So the focus is different.
And it all has a lot to do with your feelings and the purpose of the audience. Some chefs and food critics despise the recent trends in molecular gastronomy where everything has to be emulsified or foamed or powdered or somehow manipulated or molested or hidden or reinvented. These men and women are doing fantastic, complicated, advanced and scientifically delicious things with food. But to a layman who wants to sit down to a huge pot roast with mashed potatoes and collard greens (or whatever), he wants it to look, sound, smell, and taste like pot roast. My grandfather would be extremely perturbed were he given an artfully plated dish of such gastronomic creation- a perfectly sous vide chunk of beef with mashed collard greens and weird potato or whatever, a teeny portion on a weirdly shaped plate. He’d be furious.
It’a just a different audience. I have apparently transitioned to my defense of what Babbitt and his kind are doing. It is experimentation, extremely advanced rule-breaking by means of creations of new ones. That’s not to say I like it all. Some of it truly frightens me (Berio’s Synfonia), but for those who are willing to go beyond the tradition of the past four hundred years (or more) of music and experiment with new things, who are we to judge? Let them do their thing. Enjoy it from the perspective of novelty, enjoy it as beauty, a curiosity, as a horror show, as an experience, or criticize it, but know that art is subjective, and everyone has their own opinions.
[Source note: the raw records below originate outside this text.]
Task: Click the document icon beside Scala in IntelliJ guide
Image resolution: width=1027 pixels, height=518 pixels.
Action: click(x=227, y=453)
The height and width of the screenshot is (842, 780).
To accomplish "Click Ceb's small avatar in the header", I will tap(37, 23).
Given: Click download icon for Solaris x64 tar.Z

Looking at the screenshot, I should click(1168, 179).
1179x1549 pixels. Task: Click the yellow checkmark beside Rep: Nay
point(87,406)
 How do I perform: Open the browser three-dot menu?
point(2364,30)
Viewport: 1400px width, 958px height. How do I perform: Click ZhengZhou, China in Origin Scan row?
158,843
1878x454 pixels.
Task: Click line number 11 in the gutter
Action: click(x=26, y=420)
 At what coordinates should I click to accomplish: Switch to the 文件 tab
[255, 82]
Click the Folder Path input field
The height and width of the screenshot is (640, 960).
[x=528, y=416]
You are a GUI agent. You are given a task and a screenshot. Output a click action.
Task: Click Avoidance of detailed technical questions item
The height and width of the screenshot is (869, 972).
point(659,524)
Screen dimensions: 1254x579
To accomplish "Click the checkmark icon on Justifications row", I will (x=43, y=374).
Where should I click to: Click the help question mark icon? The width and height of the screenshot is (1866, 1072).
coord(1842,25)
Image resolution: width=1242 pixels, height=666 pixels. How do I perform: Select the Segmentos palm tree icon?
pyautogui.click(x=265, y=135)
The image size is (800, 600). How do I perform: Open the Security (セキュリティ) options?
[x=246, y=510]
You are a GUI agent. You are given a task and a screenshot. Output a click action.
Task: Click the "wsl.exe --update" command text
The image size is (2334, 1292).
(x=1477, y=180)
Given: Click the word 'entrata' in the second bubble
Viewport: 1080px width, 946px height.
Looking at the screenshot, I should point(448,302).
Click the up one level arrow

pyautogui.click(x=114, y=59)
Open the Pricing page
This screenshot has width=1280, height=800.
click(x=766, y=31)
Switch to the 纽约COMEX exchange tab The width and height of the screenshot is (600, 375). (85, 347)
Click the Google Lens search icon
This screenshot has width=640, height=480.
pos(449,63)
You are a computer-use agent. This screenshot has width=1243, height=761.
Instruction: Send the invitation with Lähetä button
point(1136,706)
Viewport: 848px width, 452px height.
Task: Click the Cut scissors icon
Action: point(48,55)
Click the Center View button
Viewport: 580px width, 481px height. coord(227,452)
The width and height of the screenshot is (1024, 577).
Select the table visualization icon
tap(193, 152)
Babbitt used the example of advanced mathematics. No one’s offended when they’re told that a mathematical concept is beyond them (even Einstein needed help with some of the calculations in his theories on relativity), but we somehow take it personally with art. Just as with mathematics, it doesn’t have to be above you, but there may be a lot more studying to do before you can get there. It’s enjoyment in a different way, for a different audience, with a specific purpose.

 

So, I suppose my conclusion is, you guys, keep writing. And I will applaud you for it, I just probably won’t be in the audience at one of your performances to do so.